By now, Draper U. students have heard from dozens of entrepreneurs and investors, and most of them have gotten business ideas of their own. Collete is still hopeful that her start-up idea—an educational program to get more young girls studying science and math—will pan out. But most of her classmates have gone for-profit. Some are dreaming about secondhand-clothing exchanges, others are plotting food trucks, a few have signed up to work on a group-messaging platform called LivelyFeed that was started by a Draper student named Ryan. Others remain aimless but motivated.
“There are a couple of people here who, it’s like, I know you don’t have a company, but can I buy stock in you?,” Collete’s roommate, a cheery redhead named McKenna Walsh, tells me.
The two soon leave to join the other students gathered in the classroom. After reciting their daily oath, the class is treated to a presentation by a young French entrepreneur whose company sells a wireless locking device for corporate vehicle fleets. In a thick accent, the entrepreneur details all the yooge possibilities and eemportant innovations that will arise in the coming years, as technological solutions to the world’s transportation problems come to the fore. As an example, he talks about using sailboats as a carbon-free alternative to large shipping vessels.

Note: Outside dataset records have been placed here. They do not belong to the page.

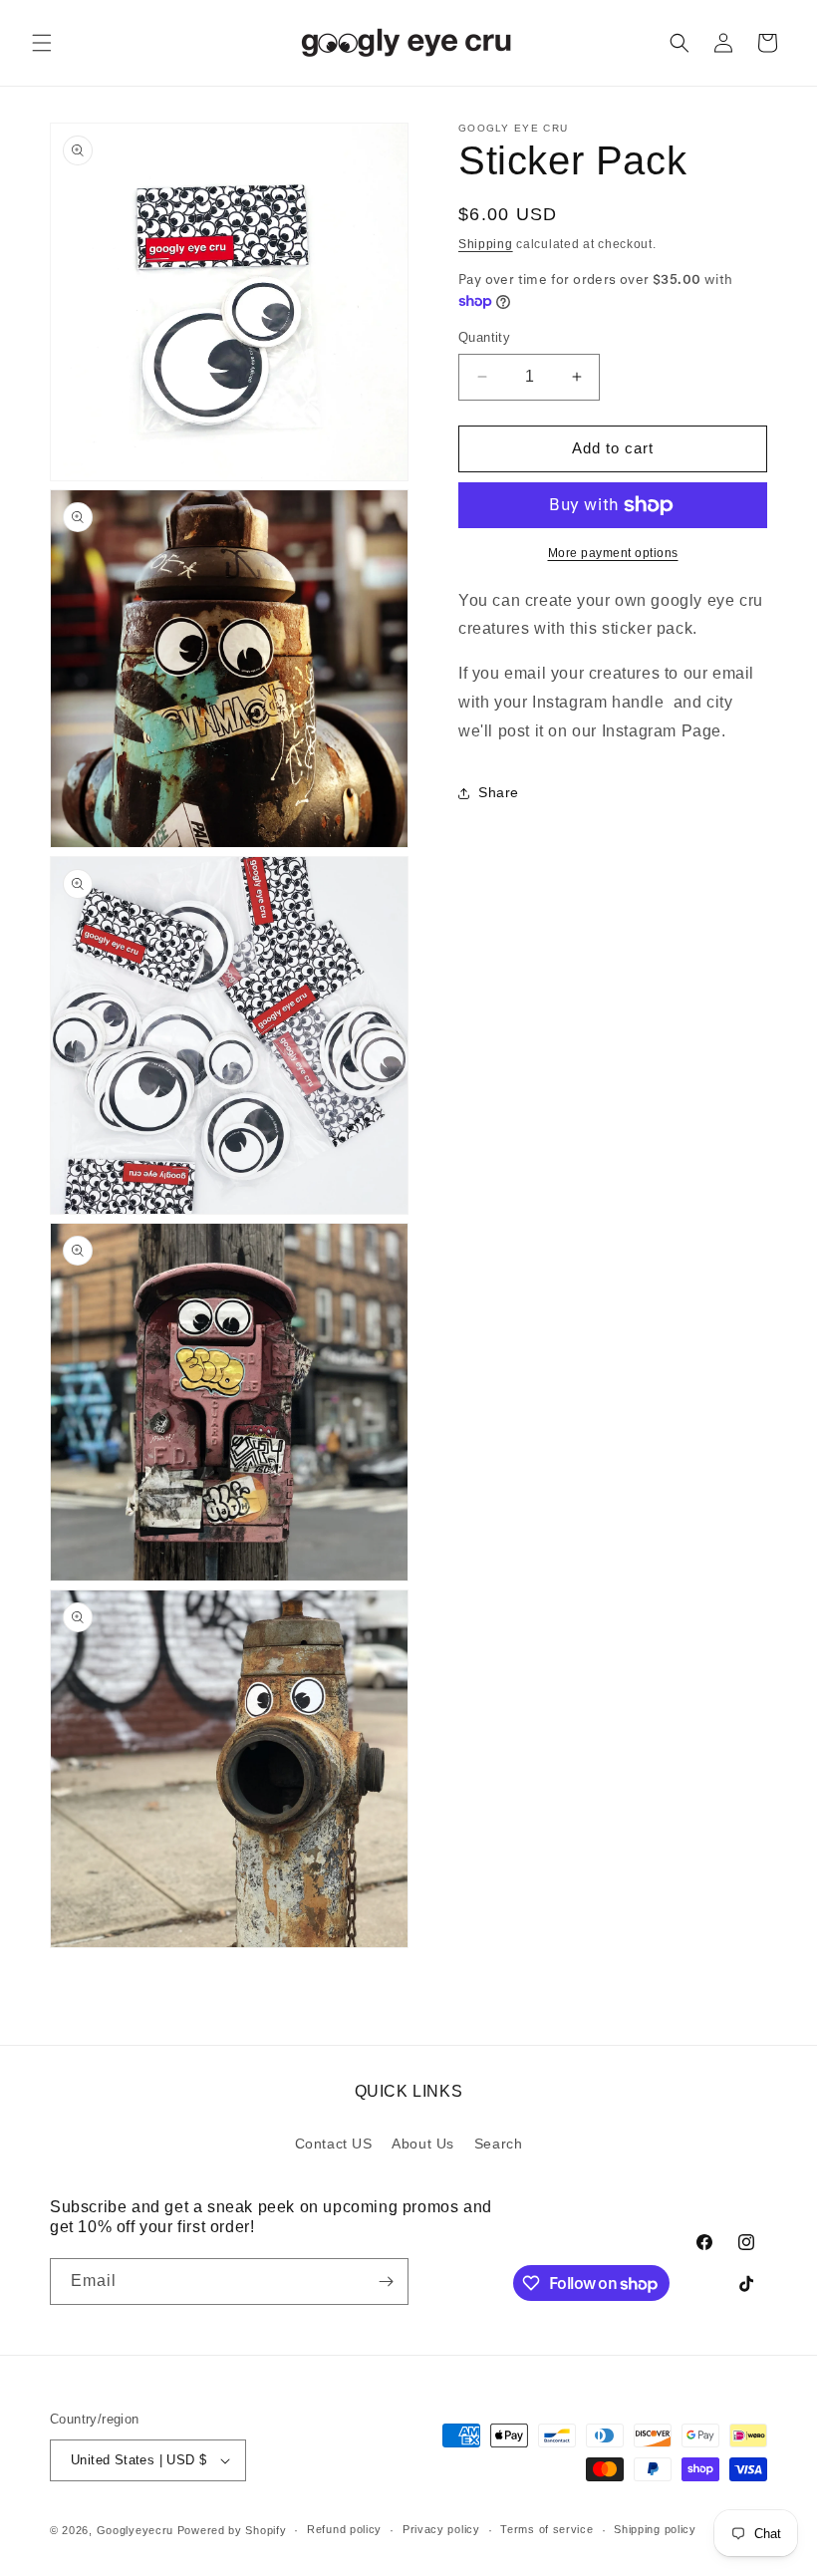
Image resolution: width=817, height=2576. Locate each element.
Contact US (334, 2143)
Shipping (485, 244)
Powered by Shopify (232, 2530)
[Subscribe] (386, 2281)
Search (498, 2143)
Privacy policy (441, 2529)
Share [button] (498, 792)
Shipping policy (655, 2529)
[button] (42, 43)
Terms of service (546, 2529)
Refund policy (344, 2529)
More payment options (613, 553)
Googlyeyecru (135, 2530)
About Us (423, 2143)
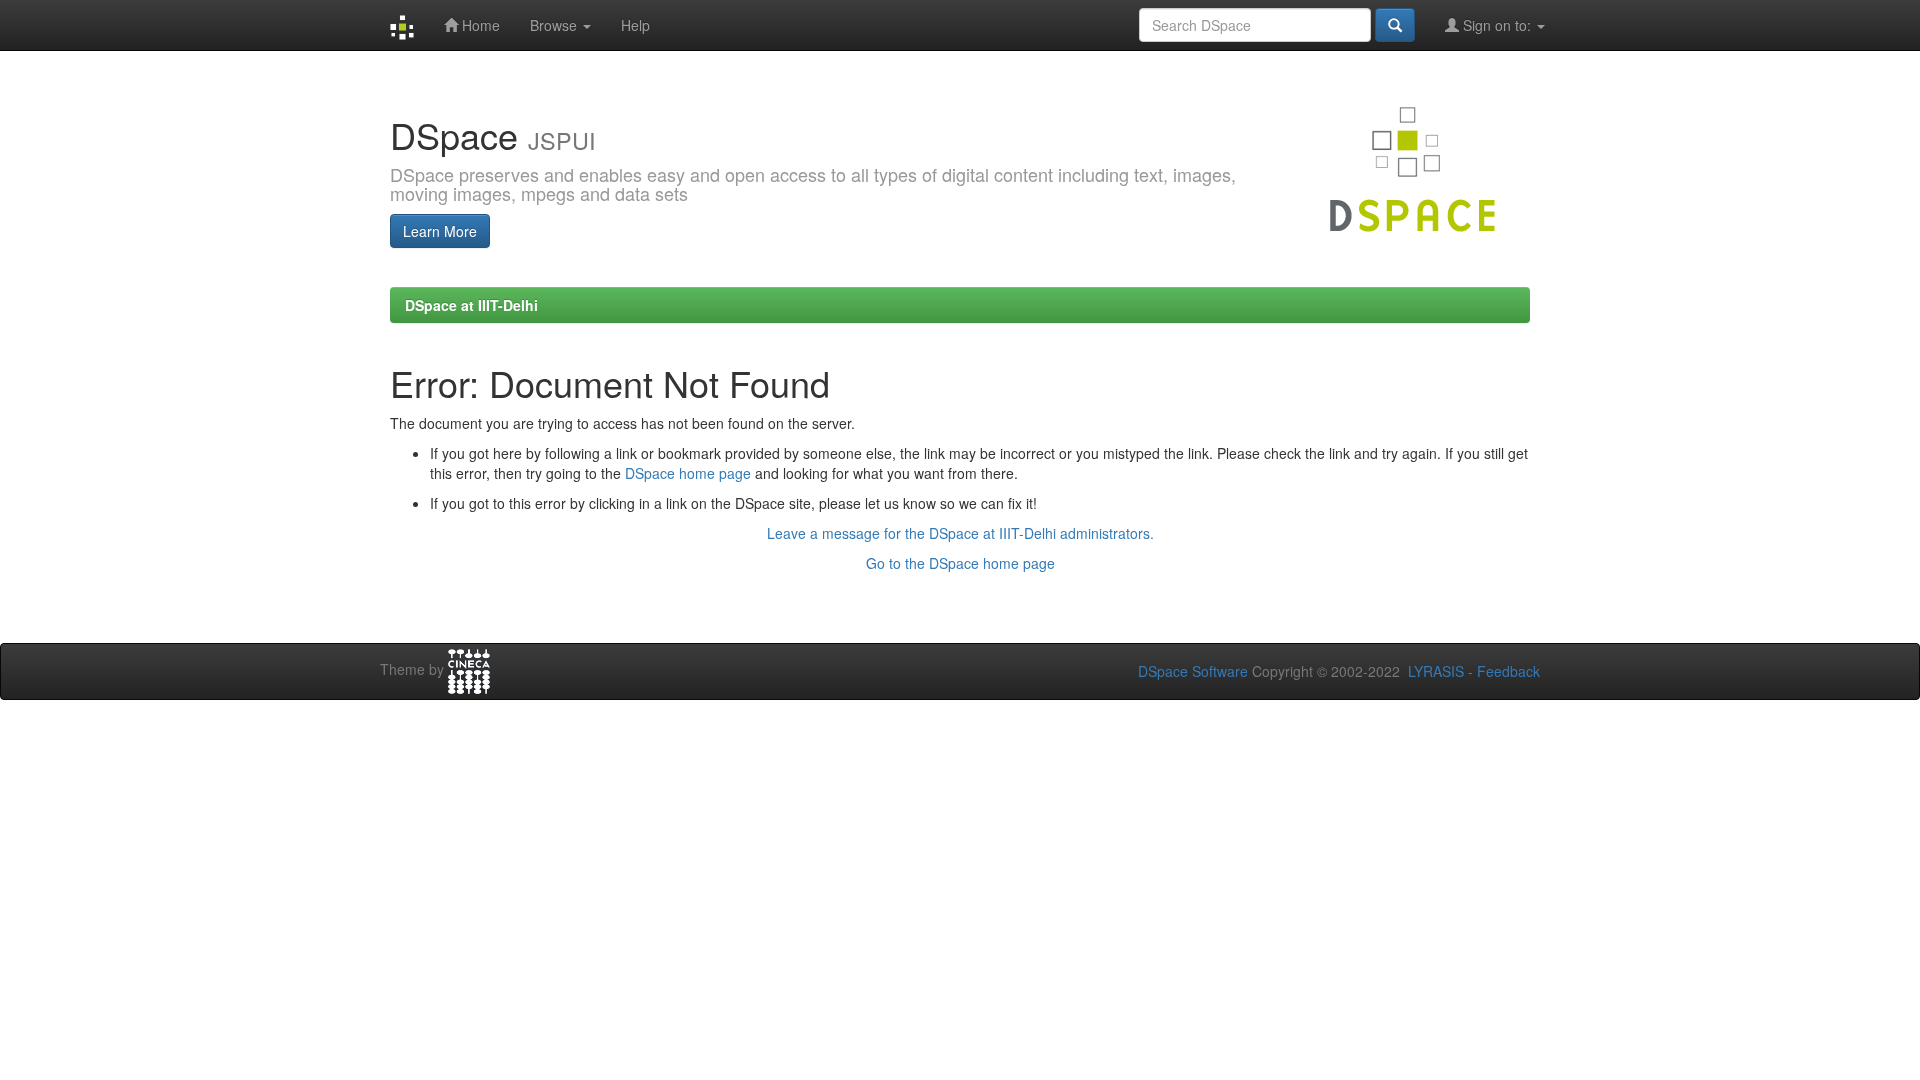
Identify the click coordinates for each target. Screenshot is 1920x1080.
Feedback (1508, 671)
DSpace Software (1193, 671)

After the French lecturer finishes, the students go upstairs to their dorm rooms. Collete and McKenna invite me in. Theirs is a fairly standard dorm room, though Collete has taken the liberty of swapping out the standard-issue bed linens for pink satin sheets. On the desk, beside straightening irons and laptops, sits a massive stack of books—the same stack every Draper U. student was given on the first day of school. Among the assigned readings are Donald Trump’s The Art of the Deal, The Wall Street MBA, and Ayn Rand’s The Fountainhead.

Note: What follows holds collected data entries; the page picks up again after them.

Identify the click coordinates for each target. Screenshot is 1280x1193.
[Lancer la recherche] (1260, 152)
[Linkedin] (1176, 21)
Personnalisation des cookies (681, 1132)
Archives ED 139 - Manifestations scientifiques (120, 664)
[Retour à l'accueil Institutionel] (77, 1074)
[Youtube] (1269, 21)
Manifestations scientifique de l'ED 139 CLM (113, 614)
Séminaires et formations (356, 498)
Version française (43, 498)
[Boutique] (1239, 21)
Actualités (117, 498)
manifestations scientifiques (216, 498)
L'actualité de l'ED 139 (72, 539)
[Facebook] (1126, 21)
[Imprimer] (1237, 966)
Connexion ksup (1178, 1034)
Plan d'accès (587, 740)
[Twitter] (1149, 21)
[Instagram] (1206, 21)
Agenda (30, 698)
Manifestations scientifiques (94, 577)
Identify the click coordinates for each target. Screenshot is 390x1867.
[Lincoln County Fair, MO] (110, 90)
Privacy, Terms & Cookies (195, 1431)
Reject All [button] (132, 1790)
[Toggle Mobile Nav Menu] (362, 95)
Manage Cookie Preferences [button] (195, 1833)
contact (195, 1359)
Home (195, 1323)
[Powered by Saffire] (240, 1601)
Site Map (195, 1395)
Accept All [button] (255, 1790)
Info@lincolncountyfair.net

Perhaps because they’re being taught about the virtues of capitalism, most of the students now talk freely about money. I overhear discussions of Series A rounds, founder’s equity, and the process of finding angel investors. Increasingly, they’re thinking like businesspeople, rather than dreamers.
“A bunch of us have a bet among ourselves,” McKenna says. “The first one to make $100 million has to fly everyone else to Las Vegas for a party.”
Downstairs, Alex is dressed for the pool in Rainbow flip-flops and Oakleys with Croakies. He’s taking a dip before the next class session. I ask him what he’s taking away from Draper U. He shrugs.
“I don’t really know how it applies yet,” he says. “But it’s been great. Tim’s helping us accomplish our goals, and we’re helping him accomplish his.”
Alex tells me that the previous night, one Draper U. student brought his friend, a street hypnotist, to the dorm rooms for an impromptu performance in which he demonstrated his skills on a classmate.
“This girl put her shoulders on one chair and her feet on the other, like a plank,” he says. “The hypnotist told her to get stronger and stronger, and then he sat on her right in the middle. And it worked—she held him up.”
Hypnotism is a good metaphor for what’s happening at Draper U. Any experienced techie would tell you that there is often a gulf in Silicon Valley between the impossibly grand, world-changing ideas that tech entrepreneurs aspire to (“moonshots,” in industry parlance) and the reality of what gets funded. But moonshot talk serves an important function in the Valley’s ecosystem. By cloaking the mundane in the sublime, by making aspiring entrepreneurs feel that they, too, can change the world through an iPhone app, Draper is building up his students’ inner strength. And then, when, months or years later, a student’s start-up gets tested by a funding crunch or a critical mistake, he’ll think about his metaphorical superhero cape and bear the load.